Internet Detection
Marc Powell
marc at ena.com
Tue Aug 16 16:51:47 CEST 2005
I agree with this approach. 'Think globally, act locally' used to be a
mantra that many people seem to have forgotten. Just because the
bandwidth that other people are paying for is there doesn't mean that
you have a right to consume it. In this example, one person pinging
these sites isn't a big deal but if 1,000 or 10,000 people were doing it
then it is. It just doesn't scale (think Slashdot effect). You're not
going to glean much more useful information than if you were pinging the
remote side of each of your Internet connections which is much
friendlier and only uses bandwidth that you are paying for and routers
that you have full or some control over. Additionally, you're dependent
on the policies of some third party you have no control over.
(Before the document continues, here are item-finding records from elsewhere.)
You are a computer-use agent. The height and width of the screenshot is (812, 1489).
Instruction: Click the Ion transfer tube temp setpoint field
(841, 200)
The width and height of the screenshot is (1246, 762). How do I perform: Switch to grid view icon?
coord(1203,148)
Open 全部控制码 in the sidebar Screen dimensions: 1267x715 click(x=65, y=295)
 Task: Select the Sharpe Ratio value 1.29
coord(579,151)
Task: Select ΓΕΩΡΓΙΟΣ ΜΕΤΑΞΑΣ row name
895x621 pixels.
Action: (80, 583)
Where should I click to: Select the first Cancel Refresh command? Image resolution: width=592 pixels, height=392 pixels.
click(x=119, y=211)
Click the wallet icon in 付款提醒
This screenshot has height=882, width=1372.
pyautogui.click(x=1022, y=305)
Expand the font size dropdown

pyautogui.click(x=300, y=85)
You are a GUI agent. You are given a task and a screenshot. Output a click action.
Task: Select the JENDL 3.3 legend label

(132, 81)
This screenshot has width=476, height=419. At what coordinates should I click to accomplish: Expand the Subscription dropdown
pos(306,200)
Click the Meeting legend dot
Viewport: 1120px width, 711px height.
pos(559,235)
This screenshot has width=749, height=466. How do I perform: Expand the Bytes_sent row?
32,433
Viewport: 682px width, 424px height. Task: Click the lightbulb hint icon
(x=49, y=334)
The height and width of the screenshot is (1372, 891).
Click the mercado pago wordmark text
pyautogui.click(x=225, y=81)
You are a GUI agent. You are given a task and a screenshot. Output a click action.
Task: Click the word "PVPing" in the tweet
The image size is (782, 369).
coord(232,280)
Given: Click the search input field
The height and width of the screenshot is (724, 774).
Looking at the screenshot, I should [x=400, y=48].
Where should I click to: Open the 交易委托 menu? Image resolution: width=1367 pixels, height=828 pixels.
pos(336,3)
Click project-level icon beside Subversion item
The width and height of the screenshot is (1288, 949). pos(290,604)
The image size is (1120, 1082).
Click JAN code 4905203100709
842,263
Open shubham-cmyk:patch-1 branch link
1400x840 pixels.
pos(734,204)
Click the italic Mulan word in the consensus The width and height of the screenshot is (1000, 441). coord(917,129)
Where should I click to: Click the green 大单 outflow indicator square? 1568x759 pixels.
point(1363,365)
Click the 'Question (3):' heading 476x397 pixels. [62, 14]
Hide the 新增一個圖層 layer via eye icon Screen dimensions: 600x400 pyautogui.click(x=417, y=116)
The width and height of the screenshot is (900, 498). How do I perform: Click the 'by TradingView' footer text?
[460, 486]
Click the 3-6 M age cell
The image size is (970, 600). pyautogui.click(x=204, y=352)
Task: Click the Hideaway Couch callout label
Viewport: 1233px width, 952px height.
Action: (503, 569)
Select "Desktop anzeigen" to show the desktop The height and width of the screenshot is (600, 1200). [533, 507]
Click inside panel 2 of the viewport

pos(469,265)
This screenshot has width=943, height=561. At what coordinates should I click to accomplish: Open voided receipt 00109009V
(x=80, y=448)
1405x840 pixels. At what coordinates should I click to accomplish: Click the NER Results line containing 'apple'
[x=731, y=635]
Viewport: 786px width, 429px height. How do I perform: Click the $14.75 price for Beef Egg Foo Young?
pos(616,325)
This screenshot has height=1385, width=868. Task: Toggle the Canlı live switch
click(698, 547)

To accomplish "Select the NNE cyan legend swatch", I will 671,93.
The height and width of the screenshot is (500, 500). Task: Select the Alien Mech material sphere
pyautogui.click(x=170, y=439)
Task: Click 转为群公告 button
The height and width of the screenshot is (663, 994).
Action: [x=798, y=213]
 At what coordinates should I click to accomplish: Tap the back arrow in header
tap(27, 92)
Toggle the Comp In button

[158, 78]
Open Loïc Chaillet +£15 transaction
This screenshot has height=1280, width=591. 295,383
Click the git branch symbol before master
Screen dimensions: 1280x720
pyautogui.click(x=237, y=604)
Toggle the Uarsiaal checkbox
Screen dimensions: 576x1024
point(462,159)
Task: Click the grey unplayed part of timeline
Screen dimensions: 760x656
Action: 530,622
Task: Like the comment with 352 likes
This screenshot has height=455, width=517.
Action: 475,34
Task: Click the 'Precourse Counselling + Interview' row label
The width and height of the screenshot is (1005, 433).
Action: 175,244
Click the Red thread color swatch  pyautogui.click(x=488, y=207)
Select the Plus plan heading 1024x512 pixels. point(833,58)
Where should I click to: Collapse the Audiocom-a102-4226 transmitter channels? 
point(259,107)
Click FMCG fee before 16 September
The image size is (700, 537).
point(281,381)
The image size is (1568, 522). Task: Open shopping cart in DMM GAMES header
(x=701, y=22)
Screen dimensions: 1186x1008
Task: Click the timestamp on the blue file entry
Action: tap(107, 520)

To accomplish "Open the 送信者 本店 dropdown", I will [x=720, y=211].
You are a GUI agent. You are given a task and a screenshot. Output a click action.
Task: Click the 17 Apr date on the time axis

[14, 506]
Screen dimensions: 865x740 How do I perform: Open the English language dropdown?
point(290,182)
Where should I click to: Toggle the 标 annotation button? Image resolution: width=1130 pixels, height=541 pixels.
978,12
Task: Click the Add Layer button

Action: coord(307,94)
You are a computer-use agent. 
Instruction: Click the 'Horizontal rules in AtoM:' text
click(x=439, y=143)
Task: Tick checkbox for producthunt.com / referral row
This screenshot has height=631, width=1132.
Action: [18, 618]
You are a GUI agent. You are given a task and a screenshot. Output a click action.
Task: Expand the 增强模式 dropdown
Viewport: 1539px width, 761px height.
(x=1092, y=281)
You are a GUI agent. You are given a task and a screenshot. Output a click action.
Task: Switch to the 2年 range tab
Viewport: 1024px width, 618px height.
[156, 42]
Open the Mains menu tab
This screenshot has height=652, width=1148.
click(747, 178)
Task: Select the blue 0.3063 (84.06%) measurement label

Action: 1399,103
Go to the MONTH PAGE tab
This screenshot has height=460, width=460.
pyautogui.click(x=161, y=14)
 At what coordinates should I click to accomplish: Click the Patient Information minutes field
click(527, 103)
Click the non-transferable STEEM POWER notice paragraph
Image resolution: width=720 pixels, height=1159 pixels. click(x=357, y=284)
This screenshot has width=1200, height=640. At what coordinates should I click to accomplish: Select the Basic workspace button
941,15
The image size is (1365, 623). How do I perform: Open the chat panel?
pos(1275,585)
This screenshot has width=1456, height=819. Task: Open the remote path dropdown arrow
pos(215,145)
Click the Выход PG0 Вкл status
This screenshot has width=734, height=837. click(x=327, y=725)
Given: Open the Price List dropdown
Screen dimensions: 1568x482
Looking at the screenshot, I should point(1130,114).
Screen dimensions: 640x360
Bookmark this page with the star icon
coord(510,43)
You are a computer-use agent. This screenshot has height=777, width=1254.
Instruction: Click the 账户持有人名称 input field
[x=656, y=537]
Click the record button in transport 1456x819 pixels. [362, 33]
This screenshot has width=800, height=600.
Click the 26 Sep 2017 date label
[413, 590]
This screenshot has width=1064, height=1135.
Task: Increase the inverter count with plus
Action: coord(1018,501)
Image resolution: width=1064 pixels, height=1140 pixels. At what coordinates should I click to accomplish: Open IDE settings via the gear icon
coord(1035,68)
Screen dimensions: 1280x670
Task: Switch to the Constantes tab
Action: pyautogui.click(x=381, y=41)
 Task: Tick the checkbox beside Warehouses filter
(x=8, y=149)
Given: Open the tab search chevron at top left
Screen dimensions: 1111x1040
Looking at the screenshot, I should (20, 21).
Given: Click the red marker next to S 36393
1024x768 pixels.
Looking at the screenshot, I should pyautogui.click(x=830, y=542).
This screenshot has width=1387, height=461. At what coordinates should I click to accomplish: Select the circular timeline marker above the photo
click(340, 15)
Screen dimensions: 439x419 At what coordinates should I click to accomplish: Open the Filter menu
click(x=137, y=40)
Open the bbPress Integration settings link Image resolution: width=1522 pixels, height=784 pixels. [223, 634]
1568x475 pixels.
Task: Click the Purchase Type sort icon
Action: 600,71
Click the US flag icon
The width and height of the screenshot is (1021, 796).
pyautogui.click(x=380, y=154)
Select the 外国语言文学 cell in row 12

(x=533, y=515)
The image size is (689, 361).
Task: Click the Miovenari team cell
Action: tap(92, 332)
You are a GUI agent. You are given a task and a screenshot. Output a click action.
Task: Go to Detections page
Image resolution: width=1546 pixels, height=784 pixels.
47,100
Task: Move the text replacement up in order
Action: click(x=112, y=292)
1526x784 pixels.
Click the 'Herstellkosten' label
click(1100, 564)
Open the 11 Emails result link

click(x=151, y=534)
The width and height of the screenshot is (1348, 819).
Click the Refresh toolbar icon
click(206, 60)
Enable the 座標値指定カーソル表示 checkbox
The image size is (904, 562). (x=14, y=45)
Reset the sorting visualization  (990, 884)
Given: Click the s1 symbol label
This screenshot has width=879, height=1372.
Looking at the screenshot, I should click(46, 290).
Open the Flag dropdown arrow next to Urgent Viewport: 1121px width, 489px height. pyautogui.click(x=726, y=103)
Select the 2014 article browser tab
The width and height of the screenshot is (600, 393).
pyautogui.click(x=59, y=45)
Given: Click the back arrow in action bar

If Google,
Dell or NASA suddenly decided to block ICMP, and I'm surprised they
don't already, then you'd have ambiguous results from your test that
additional testing would be required to interpret.
--
Marc
> -----Original Message-----
> From: nagios-users-admin at lists.sourceforge.net [mailto:nagios-users-
> admin at lists.sourceforge.net] On Behalf Of Todd Barbera
> Sent: Tuesday, August 16, 2005 9:31 AM
> To: 'Miles Scruggs'; nagios-users at lists.sourceforge.net
> Subject: RE: [Nagios-users] Internet Detection
>
> Hi Miles,
>
> Couldn't you simply check your upstream router from your ISP?
>
> Todd
>
> -----Original Message-----
> From: nagios-users-admin at lists.sourceforge.net
> [mailto:nagios-users-admin at lists.sourceforge.net] On Behalf Of Miles
> Scruggs
> Sent: Tuesday, August 16, 2005 10:26 AM
> To: nagios-users at lists.sourceforge.net
> Subject: RE: [Nagios-users] Internet Detection
>
> >
> > Instead, you can use the check_icmp plugin in check_host mode and
give
> > it several hostnames to well-known sites, like so;
> >
> > ln -s check_icmp check_host
> > time ./check_host www.google.com www.dell.com www.nasa.gov
> > www.whitehouse.gov OK - www.google.com responds to ICMP. Packet 1,
rtt
> > 48.630ms
> > |pkt=1;0;0;0;5 rta=48.630;2000.000;2000.000;;
> >
> > real 0m0.170s
> > user 0m0.000s
> > sys 0m0.000s
> >
>
> This is fine, but it returns critical if even one of the hosts is
down.
> Pretty much pointless for using multiple hosts for internet detection.
I
> want it to return critical only if all hosts are
down/unresponsive/slow.
> How would I do this?
>
> Also I'm not sure what the point of using the time command is either.